Indiana returns just six scholarship players from last year’s roster with one of them — rising sophomore forward Collin Hartman — rehabilitating from an ACL tear with an still undetermined timeline for his return. Last year’s squad was low on guards, heavy on wings, and had an eventual top-10 NBA draft pick playing center in Noah Vonleh. This year’s team will have an over-abundance of guards, a smaller number of wings, and two unproven players over 6-foot-9 who will have to man the center position.
Crean said in June at an Indiana tailgate tour event in Borden that he wasn’t sure what Indiana’s style of play would be, but that it would have to be unconventional.
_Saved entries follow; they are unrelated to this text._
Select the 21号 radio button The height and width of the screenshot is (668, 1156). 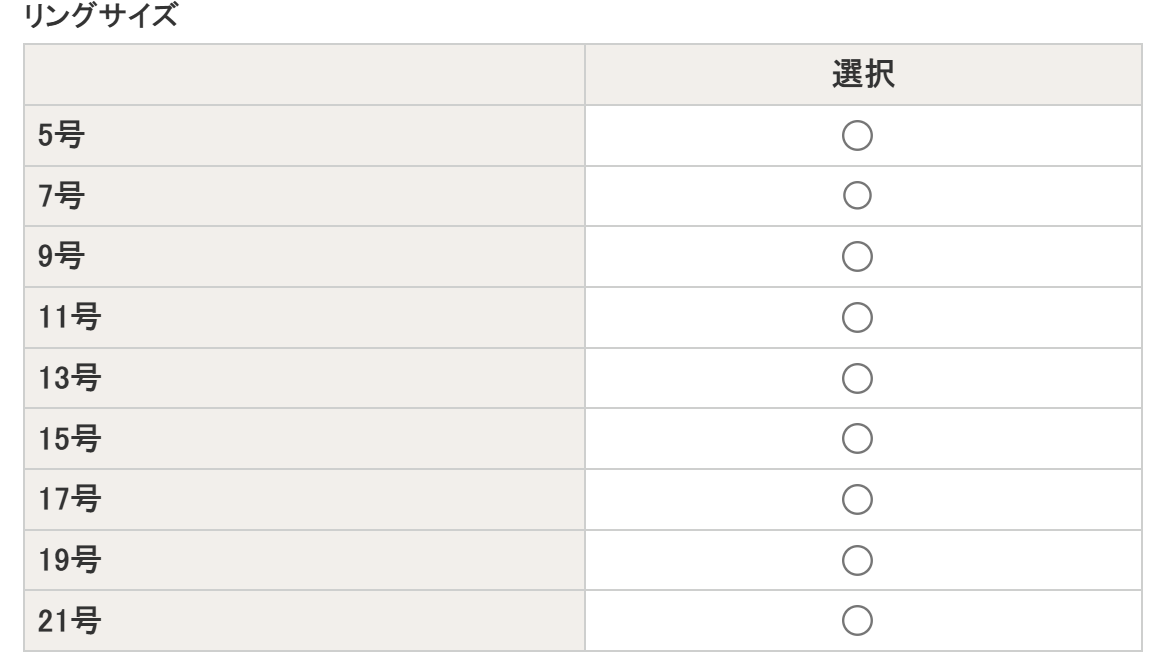tap(859, 619)
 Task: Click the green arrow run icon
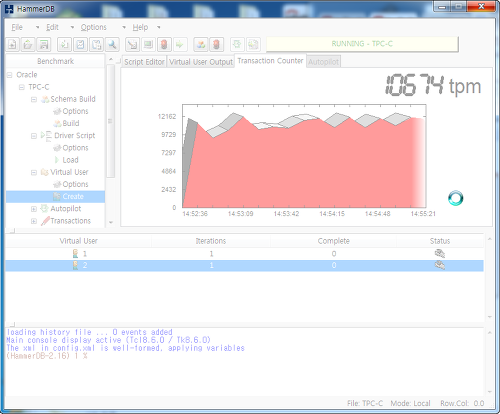[180, 44]
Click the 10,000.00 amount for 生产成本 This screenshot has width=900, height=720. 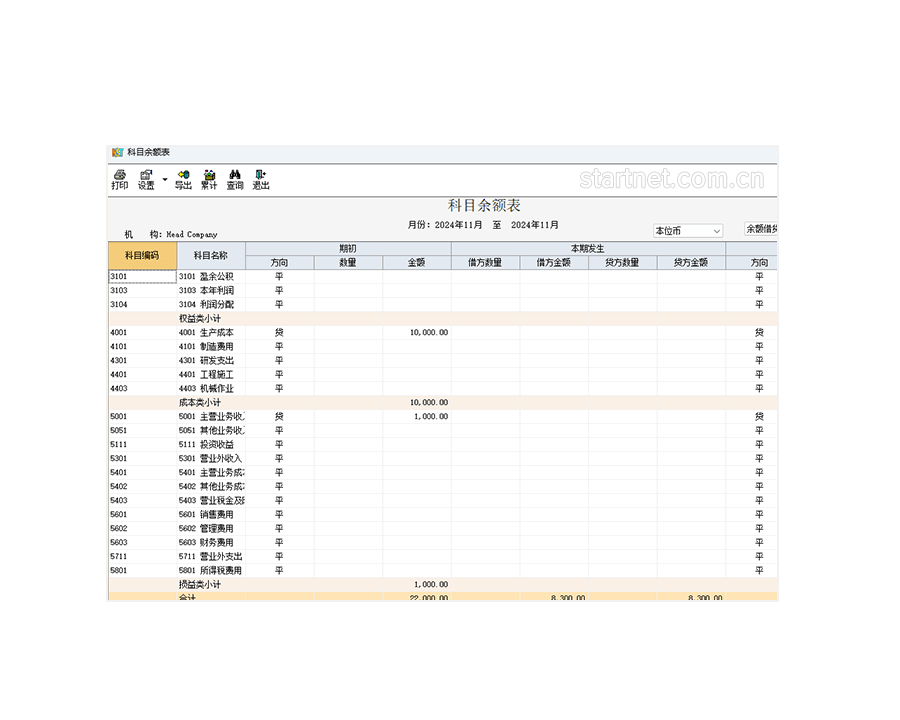pos(428,332)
Crean said at a press availability on Tuesday that the construction of his vision for this team is in its early stages.

“We haven’t put much in yet,” Crean said. “So much of this has been about spacing, how we utilize the 3-point line and the NBA line. So much of it has been about really getting the repetition of the fundamentals. Of the basics of fundamentals and the fundamentals for Indiana basketball. Every team has their own things that they really hold on to, and the better we get at that, the more we’re going to be able to do different things.”

Spacing can be a weapon for this Indiana team because it focused much of its recruiting on adding what it didn’t have last year — perimeter shooting.

Last year’s IU squad finished tied for last in the Big Ten in made 3-point field goals with 176. Rising junior point guard Yogi Ferrell, who led the Big Ten in 3-point field goals per game with 2.8, was responsible for exactly half of those. There were just three other players on the roster — forward Will Sheehey, guard Evan Gordon and center Noah Vonleh — who made at least 10 3-pointers last season, and all three of them are gone. Ferrell and Vonleh were the only two IU players who shot better than 40 percent from the 3-point line, and that made it difficult for both of them to operate. Opponents clogged the middle against the Hoosiers, helping off their wing players to keep Ferrell from driving to the lane and Vonleh from getting space to post-up.

To fix that, the Hoosiers put together what has been referred to as the best shooting recruiting class in the nation. Guards James Blackmon Jr. and Robert Johnson Jr. are renowned for their marksmanship, as is swingman Max Hoetzel and power forward Tim Priller. Illinois State transfer Nick Zeisloft, a recent pick-up, hit 60 3-pointers last season and shot 41.8 percent from beyond the 3-point arc. All of that could allow the Hoosiers to score from spaces on the floor that they couldn’t last season.

“Last year, there was only one guy I wanted taking a shot in the corner,” Crean said, meaning Ferrell. “He was the point guard, and I didn’t really want him taking that shot because when you take that shot it’s going to be that much harder (to defend in transition.) … Now, the corner is going to be a whole other thing. We’re not going to become this NBA team living out of shots in the corner, but you’re going to have to guard us there. There’s going to be that much more movement off of that.”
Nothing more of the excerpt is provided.